To support its ever-broadening product range, Casper’s commits ongoing investment towards its production facilities, and thanks to newly-introduced high-speed equipment, the company can now manufacture four times the volume of product than it could do previously. Intelligent technology is one area of focus across the industry at present, and as a result, Casper’s is turning its attention to automation.
“We recently started adding automation to the line,” Keith confirms. “That’s not because we’ve reduced the number of people in the business, but a wider labor shortage in the industry means that automation is now a necessity in order to keep us up and running. Although we have waste water projects, solar developments, and a freezer capacity expansion in the works, automation is our main focus as it is vital from both a financial and efficiency perspective.”
As Keith intimates, a Utah labor shortage means that Casper’s currently has over 50 open positions that the business has, as yet, been unable to fill. With the company forced to compete for employees against fellow organizations in the Cache Valley, Keith believes that the firm’s strong company culture helps differentiate it as a preferred employer to prospective staff.
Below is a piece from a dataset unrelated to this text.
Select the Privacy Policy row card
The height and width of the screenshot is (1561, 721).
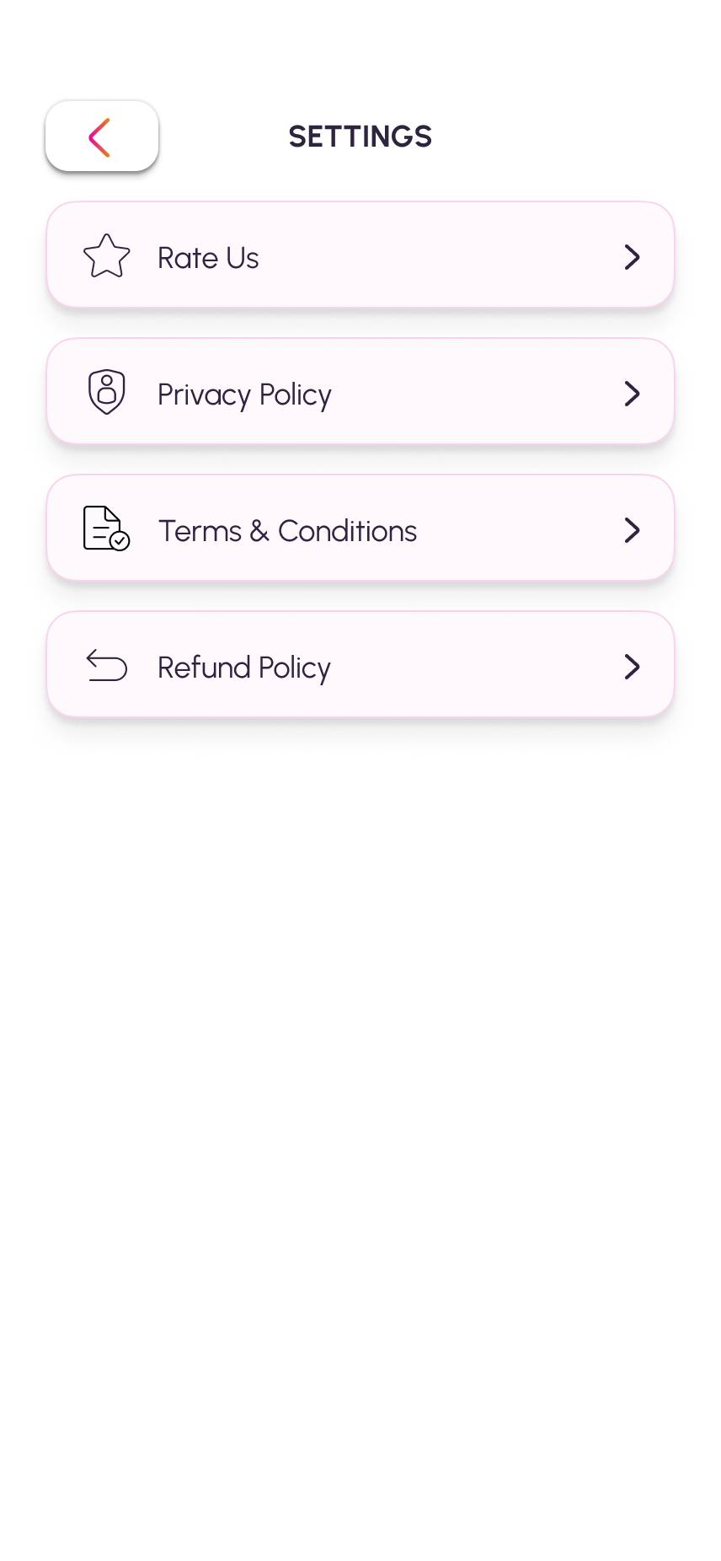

“Without our employees, we wouldn’t be here; they are easily the most important asset we have,” Keith declares. “The labor crunch means we have to perform in a way that encourages our people to tell their friends and family to come and work at Casper’s because it’s an awesome organization that looks after its staff.
“We pride ourselves on always taking the side of the employee at Casper’s, and we offer a range of team building initiatives, such as employee lunches every month, where management cooks and serves our people. Additionally, we like to go out and perform community projects with our workforce to really drive home that family feel. It gets harder as you grow, but we are always trying to maintain the atmosphere of a small, tight-knit family business. We know our employees – you are not just a number here, you are a friend.”
Family owned to this day, Casper’s people-centric culture transfers to the company’s customers. Owing largely to an in-built flexibility rarely found in manufacturing firms of its size, Casper’s always meets the needs of its clients as quickly and personally as possible.
“We are always looking at our items and trying to ensure we make things as easy as possible for our buyers,” Keith points out. “Rationalization is important because buyers have a limited amount of shelf space, so when we bring items to them, we are keen to make sure those products are successful. If a product isn’t selling, we are the first ones to go back to a buyer and say, ‘This isn’t the right product for you. Let’s get you an item that works.’ It’s a real partnership approach that looks to drive value for both parties.”
As we head towards another summer, Casper’s much-loved frozen creations will, once again, be enjoyed from coast to coast in the United States. Alongside its efforts to stay ahead of demand for its products in 2021, the company also hopes to launch a number of new dessert items and prepare its team for further growth in 2022, 2023 and beyond.
“We have been growing at a phenomenal rate over the last decade,” Keith asserts. “We are always looking forward, setting goals, and finding out what pieces we need to have in place for success. It’s all about staying ahead of the game.
“As a business that manufactures branded and private label products, we’d really like to focus on producing more of our own products and continue growing our mix of innovative brands. Right now, we are looking at making some changes to our items, including tweaks to our stick products and nut sundaes, as well as minor size adjustments to optimize production.
“We take our cues from the market,” Keith maintains. “We do our research and ensure we are doing everything we can to be more relevant for both the consumer and the buyer.”